Count up the lines below in which the string "Given" appears. The reply should be that number alone.

**SUPPLIED MATERIAL:**
_ _ _

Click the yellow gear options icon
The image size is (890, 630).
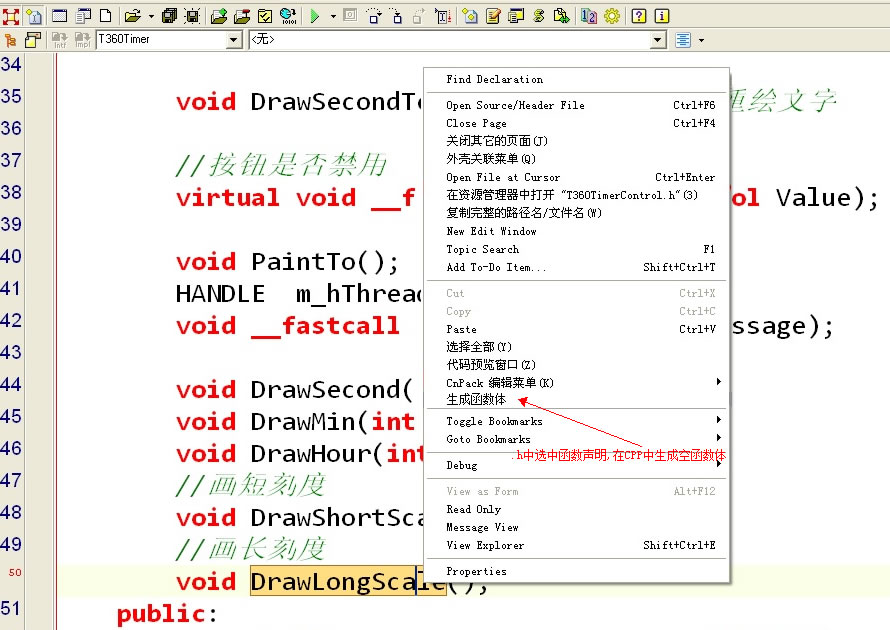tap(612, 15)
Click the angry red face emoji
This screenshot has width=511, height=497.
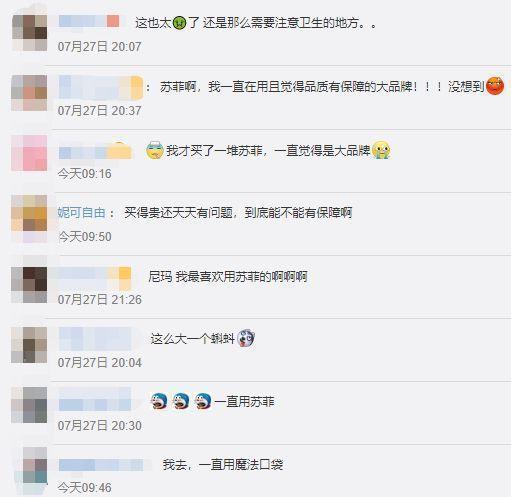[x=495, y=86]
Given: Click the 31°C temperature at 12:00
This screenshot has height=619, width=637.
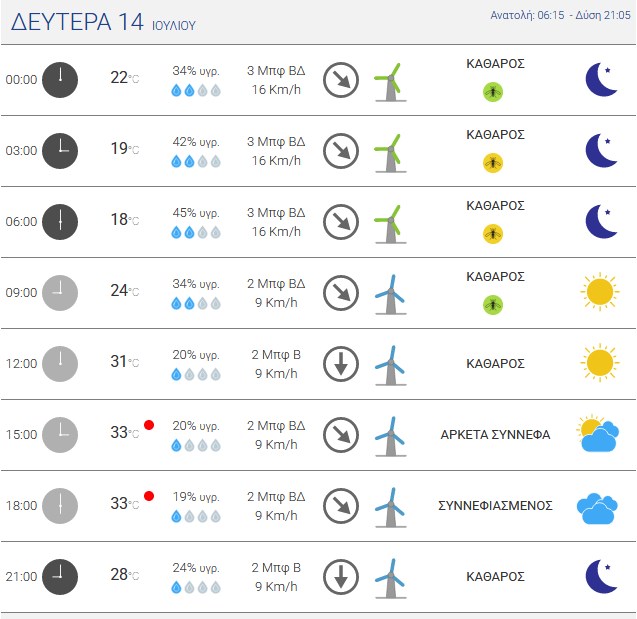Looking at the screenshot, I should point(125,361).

_ _ _

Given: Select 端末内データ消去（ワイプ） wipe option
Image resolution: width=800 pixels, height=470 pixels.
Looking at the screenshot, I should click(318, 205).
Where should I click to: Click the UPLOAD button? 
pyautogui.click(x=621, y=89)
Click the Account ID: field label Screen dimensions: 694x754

_ _ _

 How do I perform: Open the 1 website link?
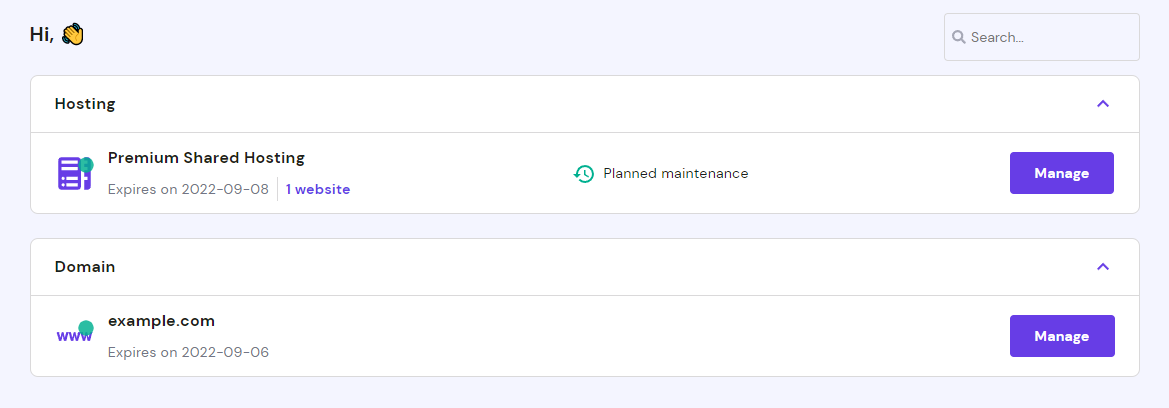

_ _ _

**SOLUTION TO THE PROBLEM:** 2